### Texto para leer:
▼
El mundo es una fracción del Universo. Según la fuerza y limitaciones del hombre, la parte no es menor al todo, pues con frecuencia utilizamos la palabra Universo como sinónimo del mundo, cuyo conocimiento íntegro no logramos abarcar. Ni lo haremos jamás: la ignorancia supera al saber; los límites, a las capacidades. El conocimiento acumulado ayer, en otro siglo se perderá y habremos de empezar de nuevo a buscarlo.
La
dimensión del Universo es a tal grado inmensurable que nadie se atrevería al ridículo
de llamarlo su propiedad. En este mundo de posesiones privadas, nadie es en
realidad dueño del planeta. Ni siquiera de una “patria”. Quien dice “mi patria”
se embrolla en una mentira involuntaria: trate de entrar sin aviso, sin
permiso, a cualquier casa que no sea la suya en esa patria. Será expulsado de
buena o de peor manera. Y el dueño de
una casa, de una tierra extensa, no debería llamarla “propiedad privada”, sino “posesión
temporal”. Desde luego, ninguna persona sigue siendo dueña de cosa alguna cuando
deja de existir.
Un
ciudadano que reclama al inmigrante por la supuesta invasión de su país, no
hace más que engañarse: universo, mundo, patria o ciudad no son míos. Incluso
la casa que habitamos puede no ser nuestra, y si lo es, no pasa de ser morada efímera.
▲
### Instrucciones:
[A] Copia literalmente, del texto sobre el mundo y la propiedad, el fragmento que va desde "se embrolla en" hasta "ser morada efímera.".
[B] Resume en menos palabras el párrafo del texto sobre el mundo y la propiedad que empieza con "La dimensión del Universo es a tal grado inmensurable", conservando sus ideas principales.

### Datos proporcionados:
▼
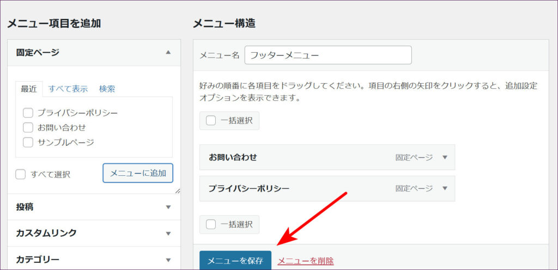Check the サンプルページ page checkbox

click(28, 142)
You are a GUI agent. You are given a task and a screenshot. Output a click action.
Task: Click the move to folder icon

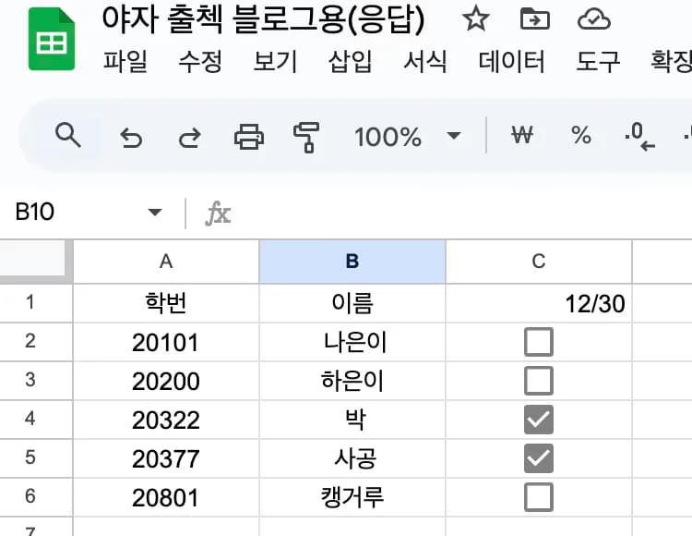pyautogui.click(x=532, y=18)
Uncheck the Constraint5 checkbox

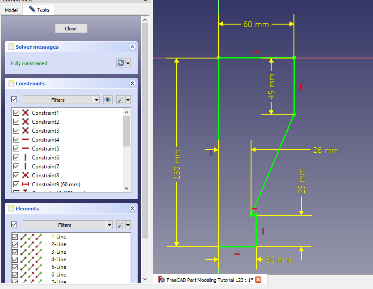click(17, 149)
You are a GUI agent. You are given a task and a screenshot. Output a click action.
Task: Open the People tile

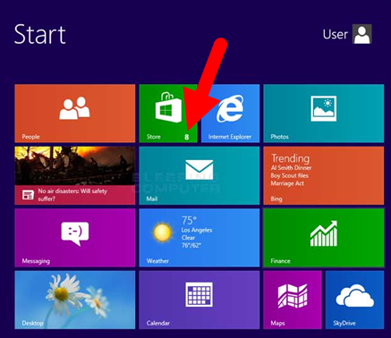point(75,114)
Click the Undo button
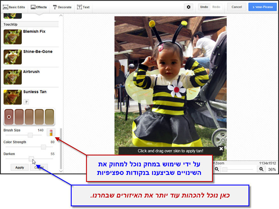Viewport: 279px width, 209px height. tap(204, 6)
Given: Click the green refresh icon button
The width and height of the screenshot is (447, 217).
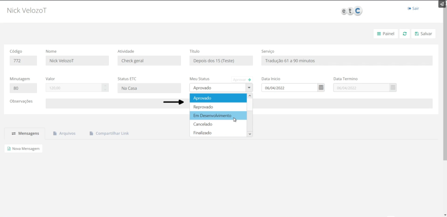Looking at the screenshot, I should point(405,34).
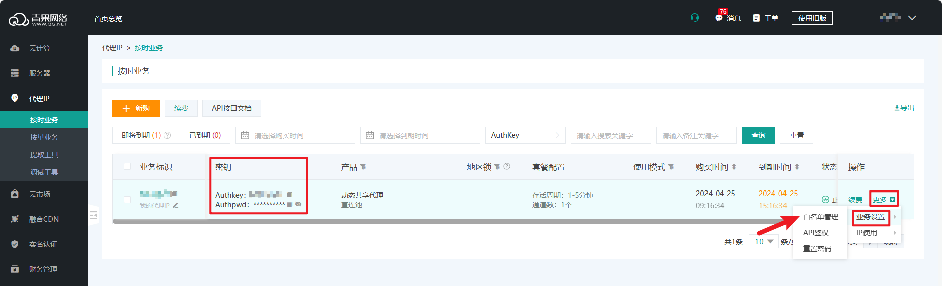Screen dimensions: 942x286
Task: Choose 重置密码 in the popup menu
Action: 817,249
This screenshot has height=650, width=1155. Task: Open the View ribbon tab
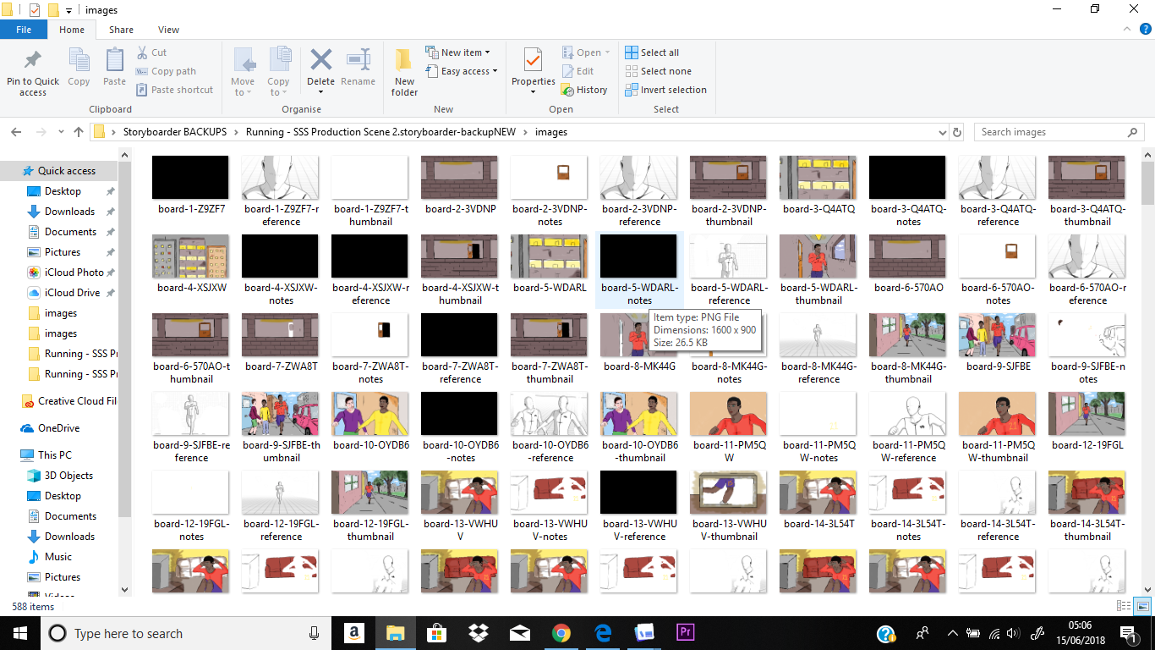tap(168, 29)
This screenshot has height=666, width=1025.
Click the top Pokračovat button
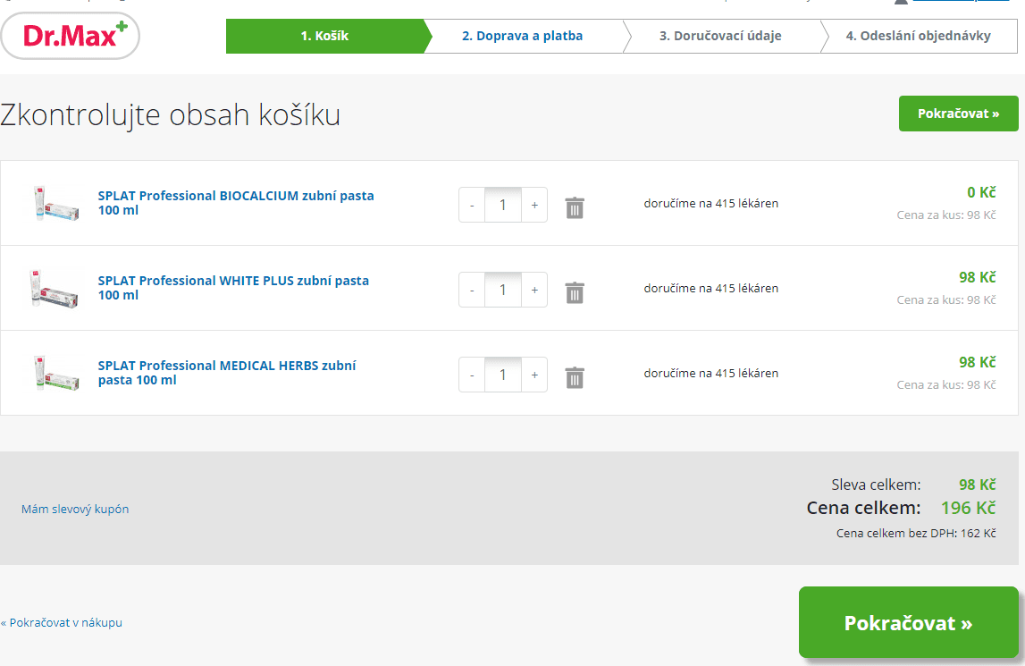coord(958,114)
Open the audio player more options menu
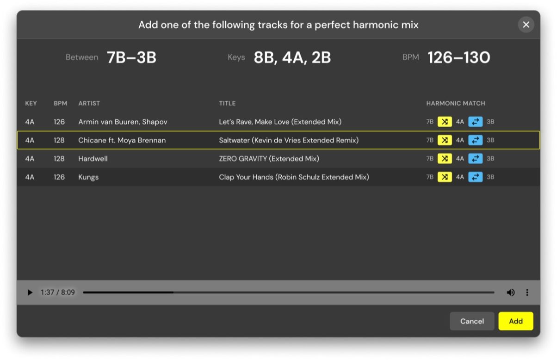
▲
### Resultados por tarea:
[A]
se embrolla en una mentira involuntaria: trate de entrar sin aviso, sin
permiso, a cualquier casa que no sea la suya en esa patria. Será expulsado de
buena o de peor manera. Y el dueño de
una casa, de una tierra extensa, no debería llamarla “propiedad privada”, sino “posesión
temporal”. Desde luego, ninguna persona sigue siendo dueña de cosa alguna cuando
deja de existir.
Un
ciudadano que reclama al inmigrante por la supuesta invasión de su país, no
hace más que engañarse: universo, mundo, patria o ciudad no son míos. Incluso
la casa que habitamos puede no ser nuestra, y si lo es, no pasa de ser morada efímera.

[B] El Universo es tan inmenso que nadie puede llamarlo suyo, y nadie es realmente dueño del planeta ni de una patria. Decir "mi patria" es una mentira involuntaria, pues quien entre sin permiso en una casa ajena de esa patria será expulsado. Por eso, el dueño de una casa o de una tierra debería hablar de "posesión temporal" y no de "propiedad privada", ya que nadie sigue siendo dueño de nada cuando deja de existir.